Yep.  But that good life is about to be tested.  And woe to the prophet who sees things no one else can, be they Moses, Jor-El, Melanie Daniels, Roy Neary, or Dr. Miles J. Bennell. Despite their special knowledge, they are, at best, ignored, and, at worst, (well, aside from their planet blowing up), shunned and reviled...from those who do not see and are deaf to his warnings. Nobody likes a party-pooper, however good their intentions.  And that "special knowledge" will test the best of marriages and relationships.** Especially when it comes to family.  He's doing crazy stuff to protect them, and she's wondering if he's crazy and should get out of the situation...to also protect them.  The goals are the same, but coming from opposite points of view. The potential for a train-wreck is dire.
But "dire" is exactly what Curtis is worried about. His region of Ohio is being pelted by severe thunderstorms and even when the rains cease, the cloud don't part
but roil in the background heaving shafts of lightning to the fields below.
Then, there are the dreams that involve those closest to him attacking him,
leaving him gasping in panic attacks, costing him sleep...and perspective. The dreamscapes become more and more...uh, nightmarish as torrential rains obscure vision, townies become zombie-like predators and the laws of Nature are supplanted by cheap courtroom theatrics, birds, reflecting the odd flying patterns seen in his real life, rush in a fevered frenzy and begin dropping out of the sky, dead. The rain becomes oily, then God knows what will happen.

But only God. Curtis' visions doesn't extend that far.
Of course, he could merely be going crazy,
like his wife and neighbors think, especially when he spends a lot of money and risks his job to expand the storm shelter out back. And, then, there's his family history—his mother (Kathy Baker) was diagnosed with paranoid schizophrenia when she was Curtis' age.

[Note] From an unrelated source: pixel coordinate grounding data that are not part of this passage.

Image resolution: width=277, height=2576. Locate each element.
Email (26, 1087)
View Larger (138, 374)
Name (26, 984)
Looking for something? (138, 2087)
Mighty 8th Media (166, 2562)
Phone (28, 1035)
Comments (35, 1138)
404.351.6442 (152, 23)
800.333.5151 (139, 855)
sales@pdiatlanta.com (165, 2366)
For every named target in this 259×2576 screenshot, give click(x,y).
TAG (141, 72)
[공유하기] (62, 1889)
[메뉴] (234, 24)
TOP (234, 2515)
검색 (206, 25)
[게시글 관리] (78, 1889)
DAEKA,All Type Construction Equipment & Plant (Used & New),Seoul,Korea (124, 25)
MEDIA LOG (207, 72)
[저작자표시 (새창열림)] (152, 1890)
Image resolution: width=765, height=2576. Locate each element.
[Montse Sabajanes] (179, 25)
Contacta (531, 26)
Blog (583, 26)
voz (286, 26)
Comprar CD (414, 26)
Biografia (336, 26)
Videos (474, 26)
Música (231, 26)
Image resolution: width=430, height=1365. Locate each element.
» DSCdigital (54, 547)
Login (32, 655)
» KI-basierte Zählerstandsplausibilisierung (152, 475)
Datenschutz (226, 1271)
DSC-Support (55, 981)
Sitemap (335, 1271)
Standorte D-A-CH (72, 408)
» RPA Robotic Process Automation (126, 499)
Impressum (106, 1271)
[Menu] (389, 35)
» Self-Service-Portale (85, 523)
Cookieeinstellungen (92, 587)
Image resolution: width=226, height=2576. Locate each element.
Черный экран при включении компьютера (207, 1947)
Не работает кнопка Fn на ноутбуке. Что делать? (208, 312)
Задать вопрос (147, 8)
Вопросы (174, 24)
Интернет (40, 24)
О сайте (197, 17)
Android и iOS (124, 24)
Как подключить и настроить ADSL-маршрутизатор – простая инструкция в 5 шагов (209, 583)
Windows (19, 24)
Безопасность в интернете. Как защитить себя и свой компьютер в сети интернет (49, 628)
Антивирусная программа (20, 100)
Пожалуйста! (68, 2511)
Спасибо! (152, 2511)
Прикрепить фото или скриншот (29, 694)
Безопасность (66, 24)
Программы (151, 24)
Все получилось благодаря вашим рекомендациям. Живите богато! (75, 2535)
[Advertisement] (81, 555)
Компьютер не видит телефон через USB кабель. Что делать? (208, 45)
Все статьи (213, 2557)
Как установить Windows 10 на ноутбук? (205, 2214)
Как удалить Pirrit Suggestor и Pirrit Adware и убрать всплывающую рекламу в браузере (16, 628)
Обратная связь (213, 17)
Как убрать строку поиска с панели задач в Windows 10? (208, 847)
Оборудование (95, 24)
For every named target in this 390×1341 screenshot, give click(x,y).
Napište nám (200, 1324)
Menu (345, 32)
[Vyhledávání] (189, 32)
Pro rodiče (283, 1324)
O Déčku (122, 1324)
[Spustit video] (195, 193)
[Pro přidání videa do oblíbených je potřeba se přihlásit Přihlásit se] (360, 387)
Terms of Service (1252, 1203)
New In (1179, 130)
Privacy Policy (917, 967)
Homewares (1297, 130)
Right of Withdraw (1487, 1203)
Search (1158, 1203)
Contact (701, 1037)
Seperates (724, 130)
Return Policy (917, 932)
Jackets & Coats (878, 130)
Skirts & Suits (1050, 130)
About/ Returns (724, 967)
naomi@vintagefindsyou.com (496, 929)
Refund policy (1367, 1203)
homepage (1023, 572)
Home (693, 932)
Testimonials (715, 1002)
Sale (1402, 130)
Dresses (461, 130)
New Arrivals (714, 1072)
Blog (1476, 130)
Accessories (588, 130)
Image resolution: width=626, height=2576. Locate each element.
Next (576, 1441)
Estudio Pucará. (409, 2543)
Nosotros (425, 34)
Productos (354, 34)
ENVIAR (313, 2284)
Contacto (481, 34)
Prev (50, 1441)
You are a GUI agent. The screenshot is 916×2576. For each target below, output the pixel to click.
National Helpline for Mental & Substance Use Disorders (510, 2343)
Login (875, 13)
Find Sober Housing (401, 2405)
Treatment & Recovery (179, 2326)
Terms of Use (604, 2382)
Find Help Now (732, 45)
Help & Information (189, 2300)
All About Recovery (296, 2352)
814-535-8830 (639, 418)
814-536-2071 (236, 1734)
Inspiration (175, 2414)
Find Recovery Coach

Maybe pills will stop the oncoming onslaught if it is only in his mind.
But what if it doesn't? 
Take Shelter
is discomfiting, just as Hitchcock's The Birds is. No explanation is made and one is kept guessing throughout. And writer-director
Jeff Nichols (Shotgun Stories) manages to, again, take a simple idea, and expand it to feature length, keeping the film centered on human drama rather than ignoring the potential of the story with empty spectacle.
Shannon delivers a dangerously controlled performance that only snaps into a rant at one particularly inappropriate moment.  And Jessica Chastain continues her roll of extraordinary movie-choices and making her parts uniquely her own, not unlike her co-star from The Help, Sissy Spacek.  All in all, an interesting exercise in dread.


>* I use the term advisedly, as Take Shelter is an "Environmental Horror" film, in the same genus as Hitchcock's The Birds, or M. Night Shyamalan's The Happening.  There are no slashings, and hardly any blood is spilled, but it does mess with your head and keep you guessing.  Oh, yes it does.

** Think of the Nativity, and the conversation that ensued when Mary told Joseph "I'm pregnant and God did it.  Oh...and Merry Christmas."